Jason BandarraJason Bandarra
CEO, Sonoma Stays


Introduce Original Data from Personal Experience

To establish your brand as a thought leader, you should prioritize publishing new information that is not discussed by other people. Instead of repeating well-known information, introduce original data or case studies coming from your personal experience. For example, I can talk about how our hospital beds allow for faster recovery which is specific to us as a brand.

Do not use industry jargon or well known information. Thought leadership involves presenting some fresh ideas or challenging the status quo. When you introduce new concepts or give examples in real life, you demonstrate that you are not a follower but a leader in a discussion.

Kyle SobkoKyle Sobko
CEO, SonderCare


Share Real Experiences to Empower Clients

The best tip I can give on writing content that will establish you as a thought leader is to write based on real experiences. At Melt Lipo AZ, I do not simply discuss trends, but also describe why particular treatments are effective, what patients should expect, and how we tailor care to achieve actual results.

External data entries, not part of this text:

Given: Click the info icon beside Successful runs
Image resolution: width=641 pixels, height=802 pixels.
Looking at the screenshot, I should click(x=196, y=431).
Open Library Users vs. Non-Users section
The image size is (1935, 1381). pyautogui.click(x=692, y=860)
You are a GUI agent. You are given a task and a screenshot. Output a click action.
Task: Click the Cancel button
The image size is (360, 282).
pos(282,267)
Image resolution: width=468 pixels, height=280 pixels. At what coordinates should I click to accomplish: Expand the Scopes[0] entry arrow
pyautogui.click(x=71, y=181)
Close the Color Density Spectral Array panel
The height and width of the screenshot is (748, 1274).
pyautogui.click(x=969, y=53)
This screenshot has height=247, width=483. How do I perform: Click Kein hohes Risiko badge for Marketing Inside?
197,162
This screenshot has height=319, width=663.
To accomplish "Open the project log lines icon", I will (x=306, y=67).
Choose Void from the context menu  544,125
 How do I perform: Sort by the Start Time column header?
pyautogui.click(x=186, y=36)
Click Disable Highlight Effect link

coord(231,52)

Our clients appreciate genuine conversations.

I have learned that as long as your audience feels informed, they will also feel empowered, and this builds trust in the long run. Talk as friends, rather than as a business. To anyone who wants to shine in the profession, use your values, use your voice, and let your expertise speak through your desire to assist others.

Dr. Nima AzarbehiDr. Nima Azarbehi
Physician and Founder, Melt Aesthetics and Liposuction


Provide Unique Insights from Your Expertise

To create thought-leadership pieces, your safest bet is to develop pieces that have insights that only your people can provide. You can’t put your spin on reused thinking, only actual experience. Highlight problem-solving that your readers would want to hear about and support your assertions using statistics, case histories, or lessons learned yourself.

Thought leadership posts have to be better than most marketing communications. Don’t explain what you do, explain why the trends are changing, what’s next, and what individuals can do to get ready. This is where credibility enters into play, and your brand is where individuals can turn for the solution of the future.